Highest tax contribution is through income tax. No other form is nearly as lucrative.

I've got the solution though, Apple should buy Canada. It's got plenty of money, they could pay cash. They could set their own tax rate, saving them a ton of problems like they are having in Ireland. They'd have access to all the natural resources and educated staff they'd need. We could all be employees, they just paid out 20Billion to developers alone. The rest of the world's purchases could easily fund the country...

Win win.


----------



## zylon (Oct 27, 2010)

SMK said:


> ^Not a crisis for you sags, who recently told us you're 67? Threat title is about the future.


Hahaha! Excellent - I really did laugh out loud.

In my future, I see a really hot place (crematorium)
and gold plated urn.


----------



## andrewf (Mar 1, 2010)

Just a Guy said:


> And you think they are doing well? I suppose if you're in the 1% everything is fine, but they seem to have a lot of riots, poverty and issues...
> 
> Not to mention their marginal tax rate is about half of ours.


That is definitely not the case in most states. Many states have almost as high marginal rates as Canada. Even Texas is up to 33% marginal tax rate at 100k USD per year. New York and California are pushing into the 40's%.

When you consider that their property taxes are often quite high, it's not obviously lower tax in the US, especially given that health care and education are good quality and free in Canada. In the US, you often need private insurance/private school to get acceptable levels of service.

http://neuvoo.com/tax-calculator/New+York-100000


----------



## Just a Guy (Mar 27, 2012)

The highest tax bracket in Canada kicks in at around 60k depending on your province. Our "hidden" taxes on gas, liquor, cigarettes, etc. are higher. We have a new carbon wealth transfer tax coming online across the country and the income tax rate is pushing 60%. Throw on gst, hst, land transfer taxes, property taxes, service charges, etc. I'm surprised Canadians have any money left at the end of the day.

The American highest rate doesn't kick in until 250k, quite a bit higher than 60k, so less have to pay it.


----------



## Spudd (Oct 11, 2011)

Just a Guy said:


> The highest tax bracket in Canada kicks in at around 60k depending on your province.
> 
> The American highest rate doesn't kick in until 250k, quite a bit higher than 60k, so less have to pay it.


Sorry, that's not correct. 
http://www.taxtips.ca/taxrates/canada.htm

Someone at 60k has a federal marginal tax rate of 20.5% while someone at 205k has a rate of 33%. 

For Ontario, a 60k person has around 30% while a 225k person has 53%.


----------



## Eclectic12 (Oct 20, 2010)

Just a Guy said:


> The highest tax bracket in Canada kicks in at around 60k depending on your province.


For combined Federal and Provincial taxes on employment income, BC has another *six* income tax levels above the $60K level.

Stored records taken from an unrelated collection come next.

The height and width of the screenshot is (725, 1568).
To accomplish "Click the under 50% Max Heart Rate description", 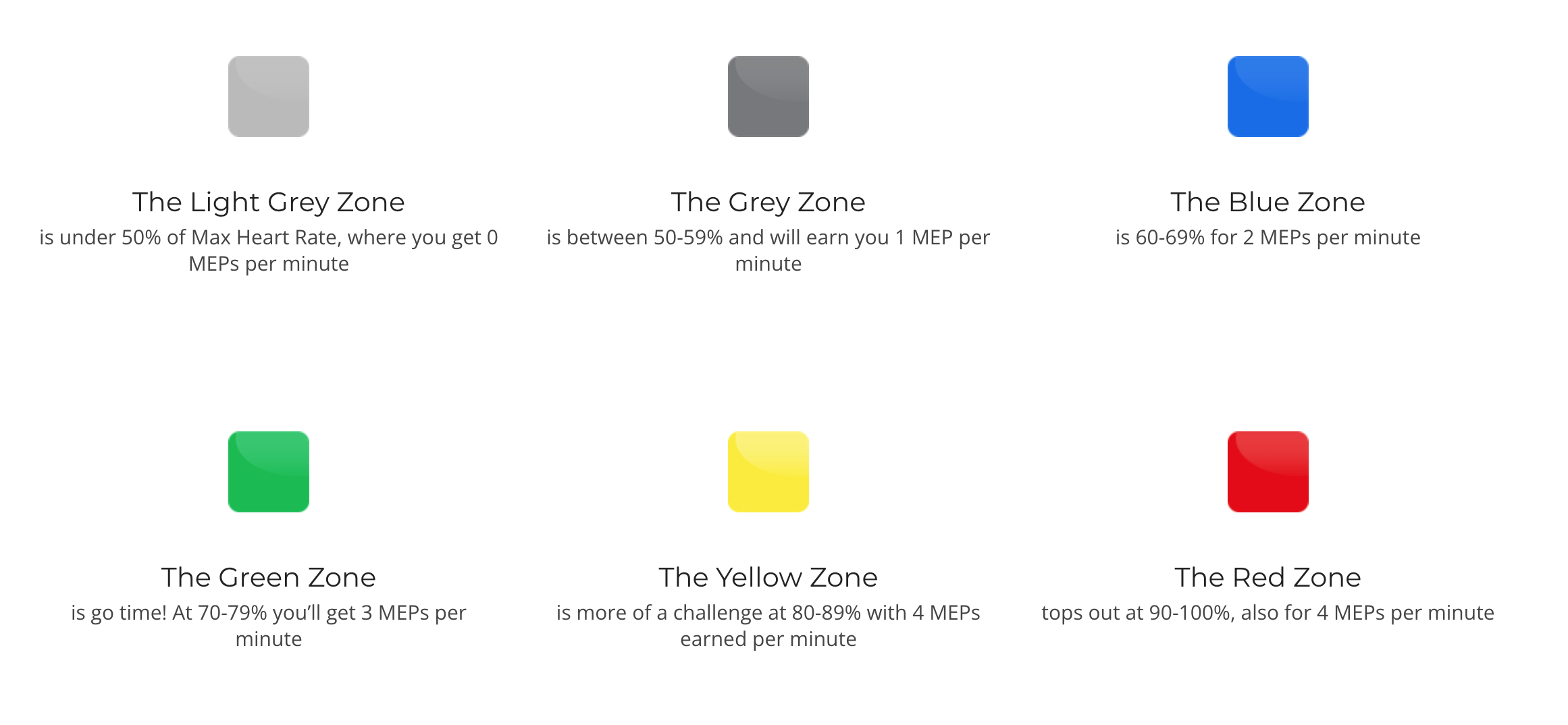I will 269,238.
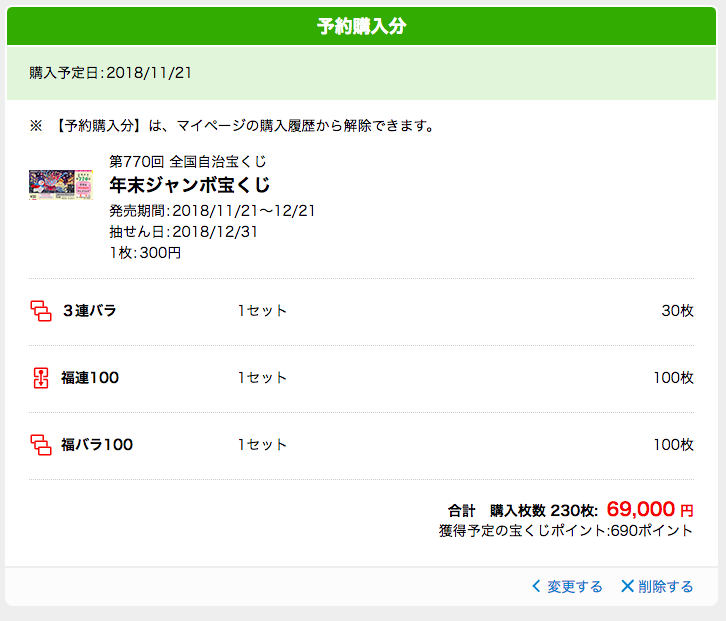The height and width of the screenshot is (621, 726).
Task: Click the 30枚 count in 3連バラ row
Action: tap(677, 311)
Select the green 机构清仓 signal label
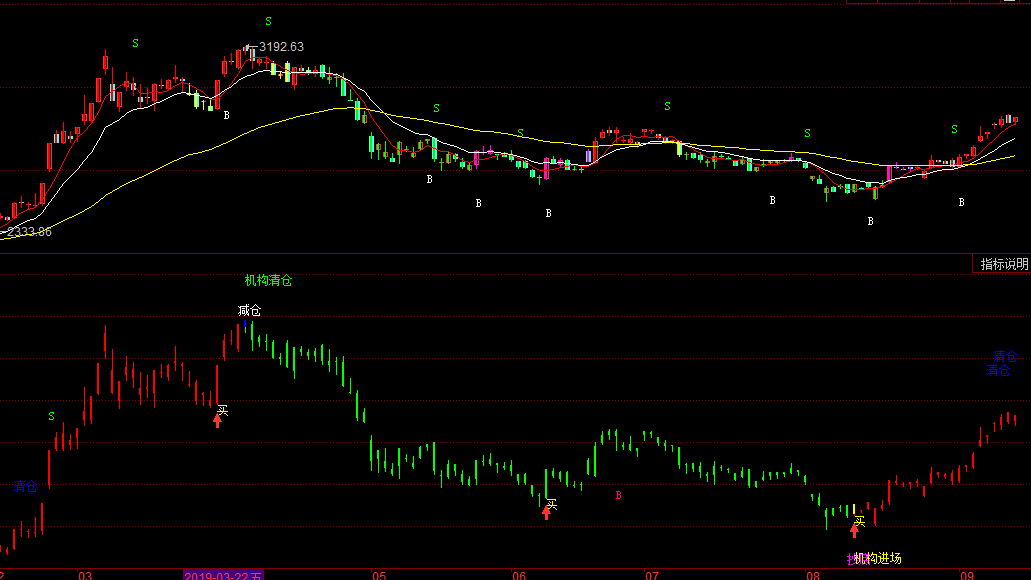 coord(268,281)
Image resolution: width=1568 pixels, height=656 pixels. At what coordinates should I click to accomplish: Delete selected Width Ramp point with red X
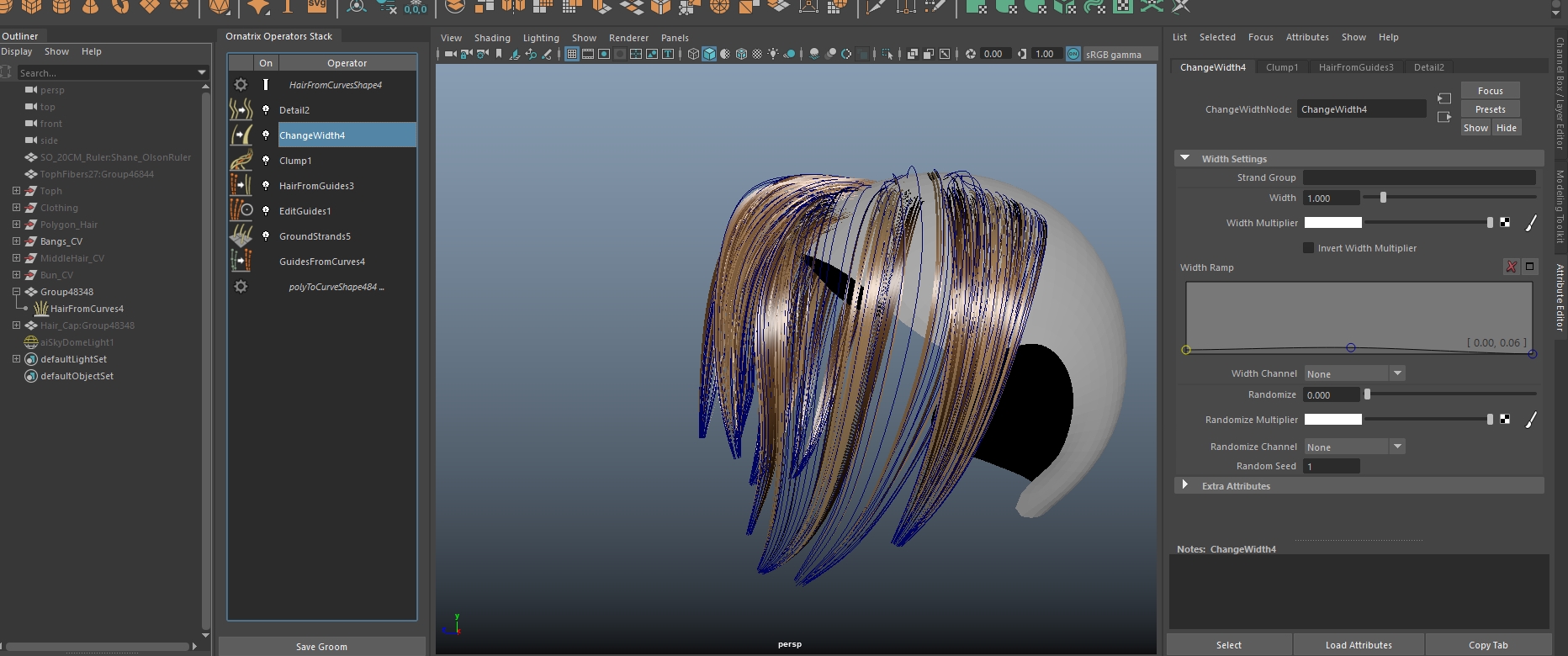1512,267
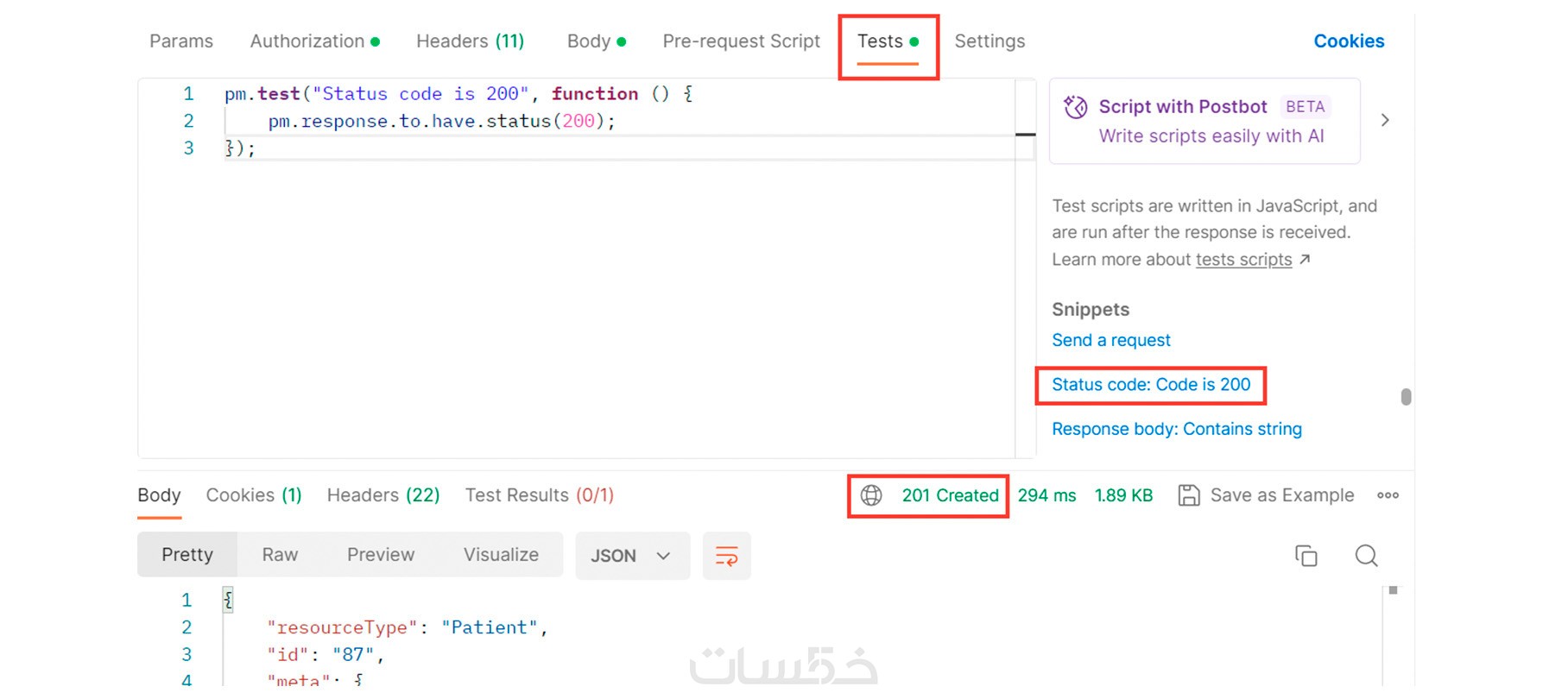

Alberta has seven, Ontario has eight, Quebec has five, Nova Scotia has five, New Brunswick has six, NL has seven ... 

For the "highest tax bracket" having kicked in - one wonders why there are some many higher tax brackets in so many tax jurisdictions.

Interestingly ... when I check a US Federal and State bracket tool, the Ontario $60K earner has three brackets being applied to the $60K income and the US tax payer has three tax brackets applied. I'm not sure how the State ones work out but so far, I'm finding a range of one to six tax brackets.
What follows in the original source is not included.